Originally 1 100 mg pill per day but now 300 mg once a day. They had changed it to 3 300 mg per day but I started falling from that much. The cold does not run up my ankles. So far just my feet. I have no clue what caused it. I’m not diabetic. I wear shoes that have support in them. My husband says that my feet don’t feel cold to him so I wonder if
it just be that is the sensation that the neuropathy has.
Is Diabetic Neuropathy (what I have) the same as Peripheral Neuropathy? (I have DN in legs and feet)

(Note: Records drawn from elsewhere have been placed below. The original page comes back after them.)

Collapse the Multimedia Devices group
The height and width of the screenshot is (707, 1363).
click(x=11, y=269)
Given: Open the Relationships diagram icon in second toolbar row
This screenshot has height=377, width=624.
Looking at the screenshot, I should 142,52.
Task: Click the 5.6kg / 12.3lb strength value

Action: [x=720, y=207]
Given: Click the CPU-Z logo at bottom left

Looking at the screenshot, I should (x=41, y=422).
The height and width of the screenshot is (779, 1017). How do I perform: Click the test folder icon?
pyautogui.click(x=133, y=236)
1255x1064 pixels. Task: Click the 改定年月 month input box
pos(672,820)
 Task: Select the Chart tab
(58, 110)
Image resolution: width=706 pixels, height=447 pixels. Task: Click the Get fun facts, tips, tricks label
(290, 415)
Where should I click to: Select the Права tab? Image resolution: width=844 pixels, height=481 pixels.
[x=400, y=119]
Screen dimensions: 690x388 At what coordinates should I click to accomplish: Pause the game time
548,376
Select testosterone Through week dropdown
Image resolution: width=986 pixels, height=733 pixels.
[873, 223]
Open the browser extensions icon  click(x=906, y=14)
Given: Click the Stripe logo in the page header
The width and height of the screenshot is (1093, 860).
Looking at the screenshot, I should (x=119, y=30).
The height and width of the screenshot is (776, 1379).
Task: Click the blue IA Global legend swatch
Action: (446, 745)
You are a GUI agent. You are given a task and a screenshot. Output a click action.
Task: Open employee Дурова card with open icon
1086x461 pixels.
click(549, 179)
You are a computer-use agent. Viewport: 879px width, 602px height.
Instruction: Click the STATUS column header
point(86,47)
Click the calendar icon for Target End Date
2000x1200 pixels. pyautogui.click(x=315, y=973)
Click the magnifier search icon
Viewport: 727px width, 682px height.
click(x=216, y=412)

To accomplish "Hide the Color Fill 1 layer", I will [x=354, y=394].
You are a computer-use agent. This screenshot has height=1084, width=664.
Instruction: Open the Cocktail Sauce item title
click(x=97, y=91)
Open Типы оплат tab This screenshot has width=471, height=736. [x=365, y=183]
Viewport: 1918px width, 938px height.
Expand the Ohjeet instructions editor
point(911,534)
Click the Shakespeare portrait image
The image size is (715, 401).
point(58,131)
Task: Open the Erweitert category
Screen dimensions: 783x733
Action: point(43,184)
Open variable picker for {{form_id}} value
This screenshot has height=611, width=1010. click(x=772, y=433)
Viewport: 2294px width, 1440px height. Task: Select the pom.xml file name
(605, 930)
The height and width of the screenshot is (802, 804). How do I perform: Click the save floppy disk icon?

@nemo1, It's my non medical understanding they both are talking about peripheral nerves. Diabetic Neuropathy being caused by having diabetes and Peripheral Neuropathy is a more generic term that can include diabetic neuropathy along with other causes.
Thank you for the explanation!
I have cold feet also. I don’t have diabetic neuropathy. When I tell the doctors they tell me to wear thick socks. I found some leather boots by UGS and I wear them even though it is summer. I wear UGS bedroom shoes if I don’t care what people think. I use a heating bad when I go to sleep. I just cope with cold feet.
Hi @fala, Thank you for the private message and the kind words. I thought I would respond in this discussion so that you could meet other members with similar symptoms. You mentioned your doctor started you on 30 mg Duloxetine to help with the pain in your feet and you just started taking it. You wanted to know how long it takes before it starts working. I have no experience with the drug but hopefully other members may have something to share. I did find this description on how it works that may answer some of your questions. This article mentions the optimum dose is 60 mg and may be something to discuss with your doctor.
— Duloxetine In The Treatment of Neuropathic Pain: https://www.londonpainclinic.com/antineuropathic-medication/duloxetine-in-the-treatment-of-neuropathic-pain/
There's also another discussion talking about an over the counter product that some have found helpful that you might want to take a look at — Vick’s Vapor Rub for Neuropathy Pain: https://connect.mayoclinic.org/discussion/vicks-vapor-rub/
You also mentioned you started rehab for a pinched nerve and used Capzasin on your feet which helped but gets worse as the day goes on. Do you mind sharing a little more about the rehab? Do they have you doing exercises to help with the pinched nerve?
My husband gets cold feet & his big toe area hurts (not gout). He puts Voltaren gel on them & wears socks to bed. Don't know if that would help you at all.